Records shown –
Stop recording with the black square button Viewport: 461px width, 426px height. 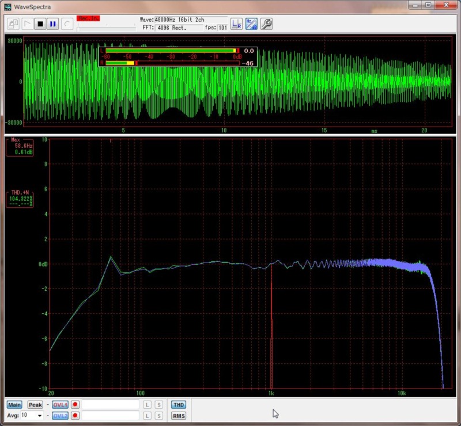(40, 24)
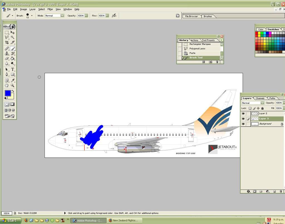Hide Layer 2 with its eye icon
The image size is (285, 224).
point(243,114)
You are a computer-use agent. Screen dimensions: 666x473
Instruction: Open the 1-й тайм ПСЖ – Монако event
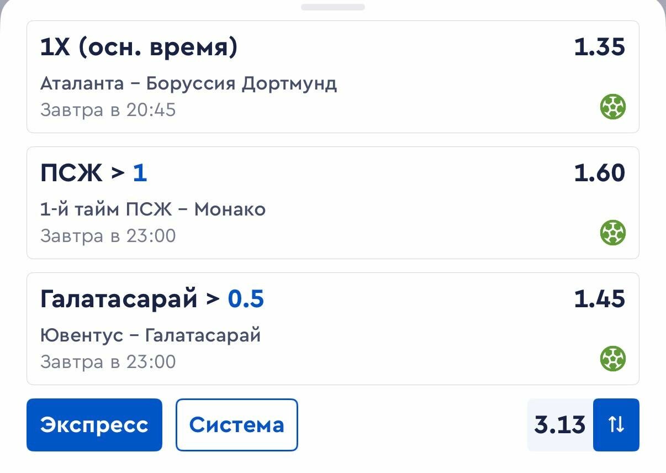153,209
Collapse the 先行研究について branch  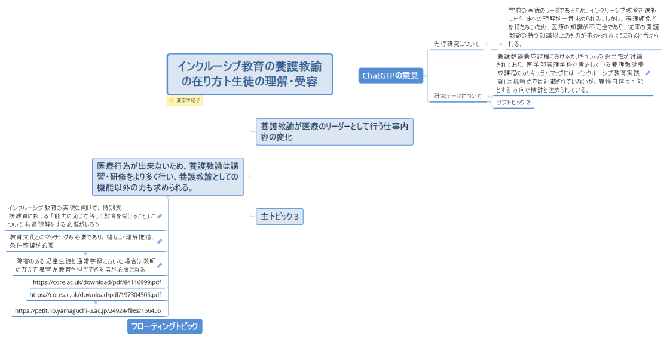[x=487, y=44]
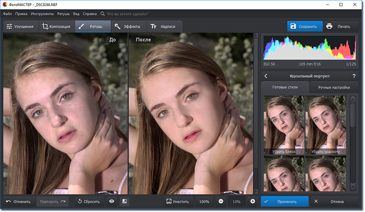This screenshot has width=365, height=212.
Task: Click the Отмена button
Action: [332, 201]
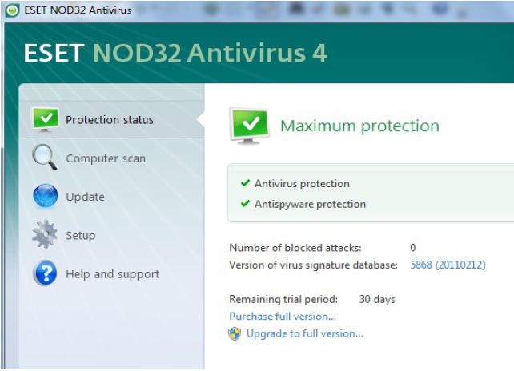This screenshot has height=371, width=514.
Task: Click the Upgrade to full version link
Action: coord(304,333)
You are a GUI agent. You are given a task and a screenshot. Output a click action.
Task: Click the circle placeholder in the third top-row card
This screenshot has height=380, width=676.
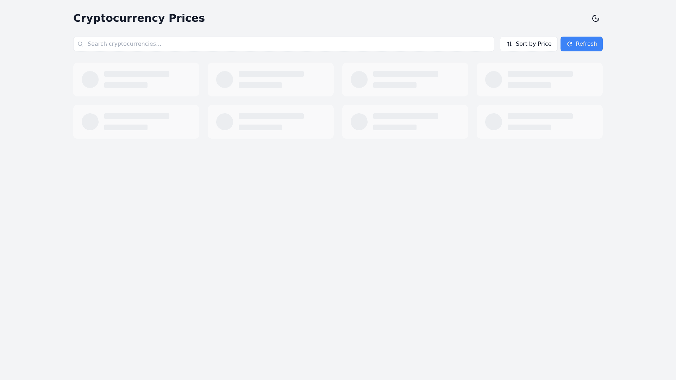[359, 80]
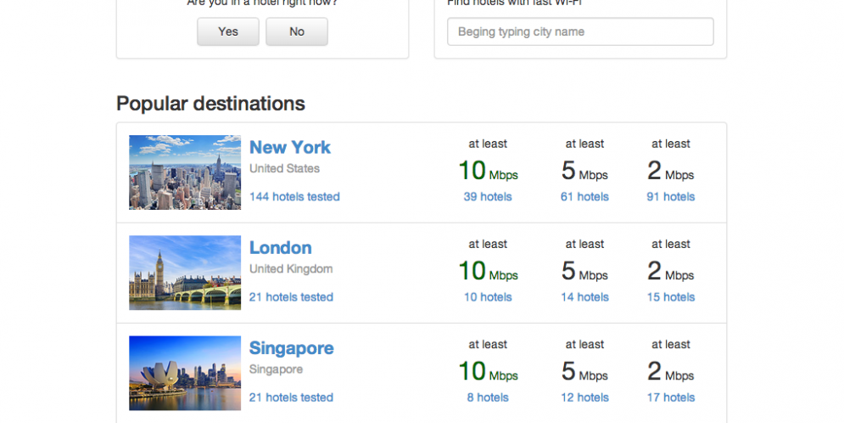Screen dimensions: 844x423
Task: Open the New York skyline thumbnail
Action: (x=185, y=172)
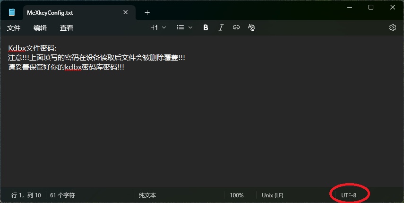Open the 查看 menu
The width and height of the screenshot is (404, 203).
67,28
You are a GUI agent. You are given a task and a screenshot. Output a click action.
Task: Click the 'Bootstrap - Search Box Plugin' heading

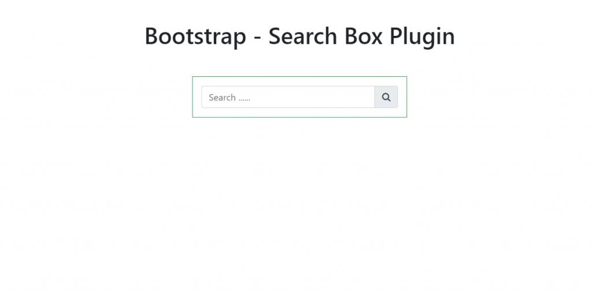click(x=300, y=36)
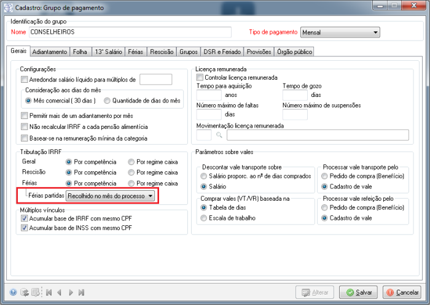430x305 pixels.
Task: Open the 13° Salário tab
Action: [x=108, y=52]
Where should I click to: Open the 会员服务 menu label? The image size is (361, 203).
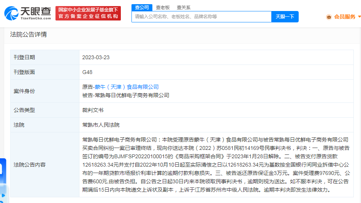click(345, 17)
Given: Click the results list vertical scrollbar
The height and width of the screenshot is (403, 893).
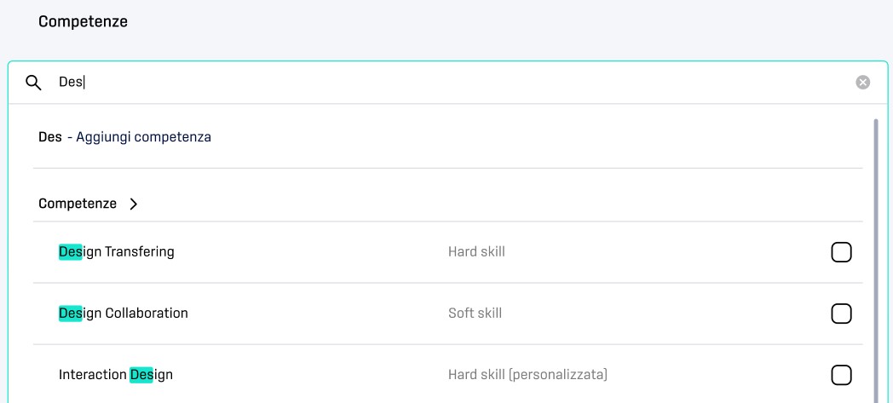Looking at the screenshot, I should click(x=876, y=259).
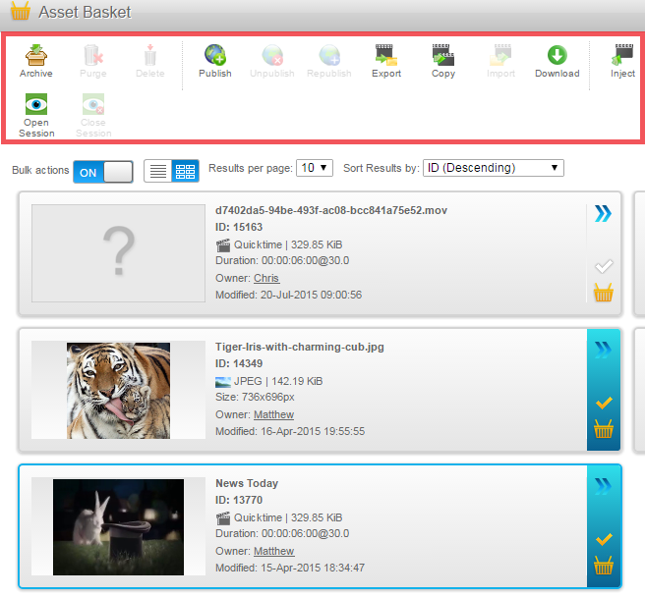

Task requirements – Reproduce exactly, with every picture left out, the lines from the one that contains "Where should I" to the final line of the records above.

Problem solution –
Where should I click to: Open the 会员服务 menu label? The image size is (361, 203).
click(345, 17)
Given: Click the results list vertical scrollbar
The height and width of the screenshot is (403, 893).
Looking at the screenshot, I should click(x=876, y=259).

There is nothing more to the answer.